Extract every line below that contains the string "dropdown", treating uppercase and lowercase as different.

Data on locating visible targets:

***

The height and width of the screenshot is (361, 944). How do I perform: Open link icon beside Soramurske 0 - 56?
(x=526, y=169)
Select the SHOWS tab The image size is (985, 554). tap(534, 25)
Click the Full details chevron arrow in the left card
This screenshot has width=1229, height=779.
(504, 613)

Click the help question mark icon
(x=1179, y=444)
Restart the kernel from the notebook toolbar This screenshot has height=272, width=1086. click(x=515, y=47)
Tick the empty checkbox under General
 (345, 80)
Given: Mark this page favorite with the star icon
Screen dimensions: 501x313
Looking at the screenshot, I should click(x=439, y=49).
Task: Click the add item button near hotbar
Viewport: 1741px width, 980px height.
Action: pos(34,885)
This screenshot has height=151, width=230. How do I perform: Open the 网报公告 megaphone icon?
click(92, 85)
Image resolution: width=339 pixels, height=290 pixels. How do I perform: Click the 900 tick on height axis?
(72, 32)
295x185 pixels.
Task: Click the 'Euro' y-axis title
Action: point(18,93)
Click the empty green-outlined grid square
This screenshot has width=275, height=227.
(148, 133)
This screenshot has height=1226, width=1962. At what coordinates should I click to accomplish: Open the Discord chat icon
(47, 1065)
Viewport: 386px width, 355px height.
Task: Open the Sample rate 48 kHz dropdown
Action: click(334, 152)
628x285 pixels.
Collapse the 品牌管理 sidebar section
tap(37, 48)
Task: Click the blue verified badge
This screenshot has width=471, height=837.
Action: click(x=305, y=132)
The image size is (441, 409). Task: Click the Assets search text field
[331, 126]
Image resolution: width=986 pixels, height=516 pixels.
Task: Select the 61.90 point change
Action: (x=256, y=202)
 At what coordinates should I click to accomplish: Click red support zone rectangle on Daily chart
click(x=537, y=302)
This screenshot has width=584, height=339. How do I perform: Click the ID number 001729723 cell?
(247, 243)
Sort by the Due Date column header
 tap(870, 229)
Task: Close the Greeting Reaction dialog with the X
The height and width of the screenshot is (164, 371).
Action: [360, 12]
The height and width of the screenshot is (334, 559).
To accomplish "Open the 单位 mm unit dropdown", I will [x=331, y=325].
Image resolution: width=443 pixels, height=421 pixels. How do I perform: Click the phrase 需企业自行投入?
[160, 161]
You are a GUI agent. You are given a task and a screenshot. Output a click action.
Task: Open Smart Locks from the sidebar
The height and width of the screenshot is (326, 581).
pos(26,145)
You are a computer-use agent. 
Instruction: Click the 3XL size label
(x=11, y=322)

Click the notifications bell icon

***

Answer for the task ::
Task: Open the Sample rate 48 kHz dropdown
To accomplish "Open the 单位 mm unit dropdown", I will [x=331, y=325].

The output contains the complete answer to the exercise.